In order to make comprehensive use of image and point cloud information, we propose the 3D keypoint voting network (3DKV) for 6DoF pose estimation. As shown in Figure 1, 3DKV is a two-stage network, which first detects the keypoints, then utilizes the least-squares method to compute the 6d pose. To enhance RGB feature representation ability, we present the feature map split-attention block. More specifically, every block divides the feature map into several groups along the channel dimension and finer-grained into subgroups, and the group is determined via a weighted combination of its subgroups, where the weights are calculated through the contextual information. In addition, an ORB-FPS keypoint election approach that concerns both texture and geometry is proposed. Firstly, we detect the ORB keypoint in the RGB images, then calculate the correspondence 3d points in the point cloud through the camera parameter, then find the final 3d ORB-FPS keypoints through the Farthest Points Sample (FPS) from the selected points. This method improves the ability of keypoints to characterize objects, and avoids the selected keypoints appear on non-significant areas like smooth surfaces, making it easier to locate keypoints and improving the ability to estimate the pose.
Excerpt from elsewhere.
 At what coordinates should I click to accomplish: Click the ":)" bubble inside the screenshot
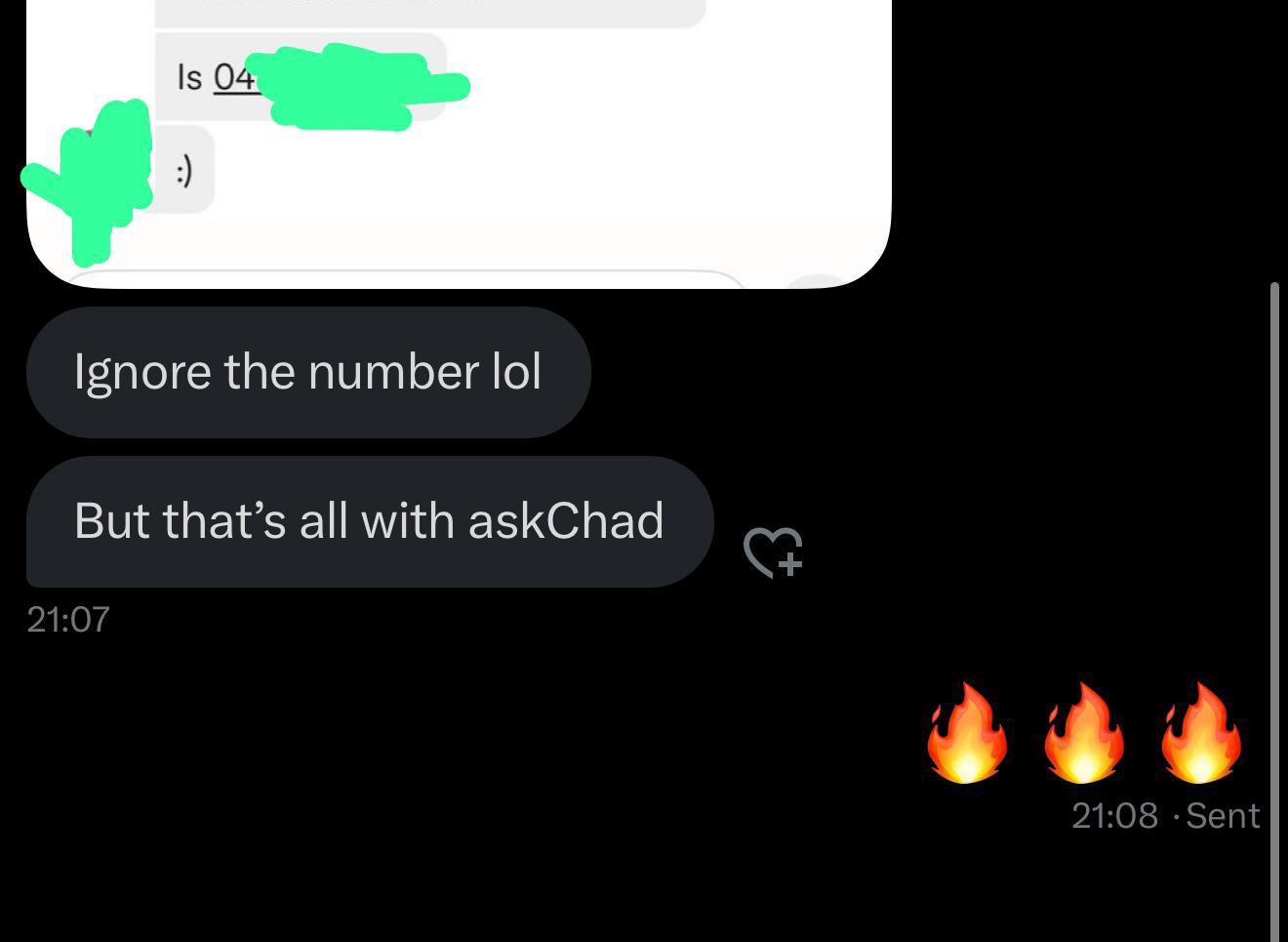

In general, the contributions of this paper can be concluded as follows:
(1) A split-attention block is presented in the image feature extraction part. This method combines channel-attention and group convolution. The channel-attention block enhances the feature fusion between the image’s channel dimension. Moreover, the group convolution reduces the network’s parameters and improves its computational efficiency.
(2) A simple and effective keypoints selection approach named ORB-FPS is proposed. It utilizes a two-stage approach to select the keypoints, and avoids the selected keypoints appear on non-significant areas like smooth surfaces, making them easier to locate and improving the network’s ability to estimate the pose.
(3) A thorough evaluation of the proposed algorithm is presented, including comparisons with the current algorithms on the Linemod and YCB datasets. The experiment results show that the proposed method performs better than other algorithms.
The remainder of this paper is organized as follows. Section 2 reviews the related work of other researchers. Section 3 demonstrates the details of our proposed method. Section 4 provides the experiment results and analyses. Section 5 concludes with the summary and the perspectives.

2. Related Work

2.1. Pose from RGB Images

The RGB image-based methods for 6DoF pose estimation can be roughly divided into three categories: template, correspondence relationship and voting. The template-based approaches first learn the feature of objects through convolutional neural networks, and then detect the objects in the image and calculate the pose. SSD6D [16] extends the SSD detection network to enable instance segmentation and 6d pose estimation. PoseCNN [9] proposes an end-to-end method based on RGB images, it includes three modules: semantic segmentation, 3D translation estimation and 3D rotation estimation, and uses the VGG16 to extract features. Zeng et al. [17] proposes a unsupervised pose estimation network based on the multi-perspective images. Another keypoint-based strategy first detects the keypoints of the corresponding object from the image and then calculates the pose by regressing the keypoints. For example, YoLo6D [18] detects the center point and 8 bounding box points of the projection of the three-dimensional object on the image, then utilizes the PnP algorithm to obtain the final pose. DpoD [19] uses the dense UV map to directly obtain the connection between the 2d pixel and the vertex of the 3D model. Some other methods vote on the pixels or patches of the image to obtain key points. PVNet [7] first votes the keypoints through RANSAC, then utilizes the 2D-3D correspondence to calculate the 6D pose. HybridPose [20] adds edge vector and symmetrical correspondence into the PVNet framework to enhance the robustness of symmetrical objects. Based on the shortcoming of the PnP algorithm and regress directly, GDR-Net [21] presents a geometry-guided regression Network. Furthermore, Stevsic et al. [22] adds the attention blocks into the feature extraction module to improve its feature representation ability. Some other researchers use panoramic images to accomplish this task, Zhang et al. [23] show how the use of panoramic images improves significantly the geometric analysis of the scene thanks to the large captured context and Xu et al. [24] it with object poses. Pintore et al. [25] combines modern CNN networks, 3D scene information and parameter optimization to recover the oriented bounding boxes of the captured objects inside the 3D layout of the indoor environment. RGB-based approaches always are efficient, but most of them built on the perspective projection, which may cause the partly lose of the geometric constraint information.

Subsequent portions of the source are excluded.